The nurse nodded, pointed down a hallway, and gave directions. They moved.

Third floor. Ward 101.

Athena remained quiet until the elevator doors opened. The hallway stretched long ahead of them, voices faint, machines beeping behind closed doors.

But then Athena gasped. She stopped walking.

Her eyes were locked on a slightly open door to her left.

"Athena—what is it?" Adriel whispered.

She didn't answer.

She stepped closer.

Inside the room, a woman lay restrained, thrashing weakly. A man—dressed in a white coat—held a syringe and pushed it into her arm with alarming force. Within seconds, her body went limp, her arms collapsing beside her.

Athena's heart caved inward.

"He—he just—" Her voice cracked. "Is she a patient or a doctor?"

Adriel grabbed her wrist, harder than before. "Athena," he hissed, eyes wide, "we have to leave."

"But—"

"They're here too," he whispered. "Those same people. We can't stay."

Something inside Athena broke further.

Everything was supposed to be safe here. Hospitals were clean, protected, monitored. Not places where people collapsed under forced injections.

Her body wanted to freeze.

Her mind wanted to scream.

But Adriel pulled her back, steps quickening. "We're leaving now."

Athena tried to look back one more time, but he forced her forward.
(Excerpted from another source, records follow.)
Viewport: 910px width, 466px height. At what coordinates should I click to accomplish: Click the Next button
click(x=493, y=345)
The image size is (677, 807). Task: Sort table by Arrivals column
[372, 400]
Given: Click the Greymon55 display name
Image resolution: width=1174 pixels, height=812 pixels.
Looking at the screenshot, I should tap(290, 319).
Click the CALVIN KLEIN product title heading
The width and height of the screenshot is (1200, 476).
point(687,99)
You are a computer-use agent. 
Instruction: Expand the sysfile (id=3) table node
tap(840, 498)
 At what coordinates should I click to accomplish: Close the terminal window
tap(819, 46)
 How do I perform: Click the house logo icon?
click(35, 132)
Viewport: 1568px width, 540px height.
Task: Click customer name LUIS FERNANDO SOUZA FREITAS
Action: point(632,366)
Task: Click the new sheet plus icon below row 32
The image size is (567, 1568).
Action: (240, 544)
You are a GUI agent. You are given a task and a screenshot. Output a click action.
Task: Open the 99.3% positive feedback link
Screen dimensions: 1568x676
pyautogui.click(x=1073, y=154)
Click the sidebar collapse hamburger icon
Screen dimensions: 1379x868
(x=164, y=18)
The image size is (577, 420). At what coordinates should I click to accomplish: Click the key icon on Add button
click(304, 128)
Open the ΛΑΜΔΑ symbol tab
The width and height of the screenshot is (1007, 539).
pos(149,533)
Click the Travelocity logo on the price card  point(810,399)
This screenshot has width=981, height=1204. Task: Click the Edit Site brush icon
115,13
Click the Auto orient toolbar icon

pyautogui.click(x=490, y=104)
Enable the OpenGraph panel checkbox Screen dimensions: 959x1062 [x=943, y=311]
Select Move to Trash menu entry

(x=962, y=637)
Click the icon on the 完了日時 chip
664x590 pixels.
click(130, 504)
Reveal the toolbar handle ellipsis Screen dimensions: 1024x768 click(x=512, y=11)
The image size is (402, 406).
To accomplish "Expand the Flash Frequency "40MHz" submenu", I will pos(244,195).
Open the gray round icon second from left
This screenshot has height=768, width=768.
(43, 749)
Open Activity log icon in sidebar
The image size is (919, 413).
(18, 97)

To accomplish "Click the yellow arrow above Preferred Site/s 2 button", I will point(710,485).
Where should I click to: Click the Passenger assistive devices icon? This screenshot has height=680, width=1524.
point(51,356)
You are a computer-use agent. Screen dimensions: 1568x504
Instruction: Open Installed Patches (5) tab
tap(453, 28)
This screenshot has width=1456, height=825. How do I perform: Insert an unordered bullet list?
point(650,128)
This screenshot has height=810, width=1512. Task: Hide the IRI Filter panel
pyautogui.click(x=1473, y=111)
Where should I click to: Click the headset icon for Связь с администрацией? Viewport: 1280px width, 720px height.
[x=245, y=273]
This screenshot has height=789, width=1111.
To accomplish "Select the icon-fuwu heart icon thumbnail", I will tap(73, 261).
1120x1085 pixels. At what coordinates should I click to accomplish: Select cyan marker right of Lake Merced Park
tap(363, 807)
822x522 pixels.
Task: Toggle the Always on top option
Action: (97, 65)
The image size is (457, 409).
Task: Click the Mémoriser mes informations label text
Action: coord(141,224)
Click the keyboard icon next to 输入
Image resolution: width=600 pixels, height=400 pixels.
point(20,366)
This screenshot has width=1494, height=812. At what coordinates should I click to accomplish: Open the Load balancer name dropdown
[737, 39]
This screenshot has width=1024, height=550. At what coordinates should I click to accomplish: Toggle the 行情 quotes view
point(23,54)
They ran down the corridor, breath rushing in painful bursts, the hospital lights flickering above like warnings.

At the stairwell, they skipped the elevator and rushed downward.

From third floor to second.

Second to first.

Athena barely processed the movement, just the pounding of footsteps behind them—the echo of boots, someone shouting down a hallway.

Adriel pushed open the exit door, and the outside air hit them like a slap.

They didn't look back.

Not at the hospital.

Not at the door.

Not at the room where innocence died.

They just ran into the night—toward someplace unknown—chased by the terror that safety was nowhere anymore.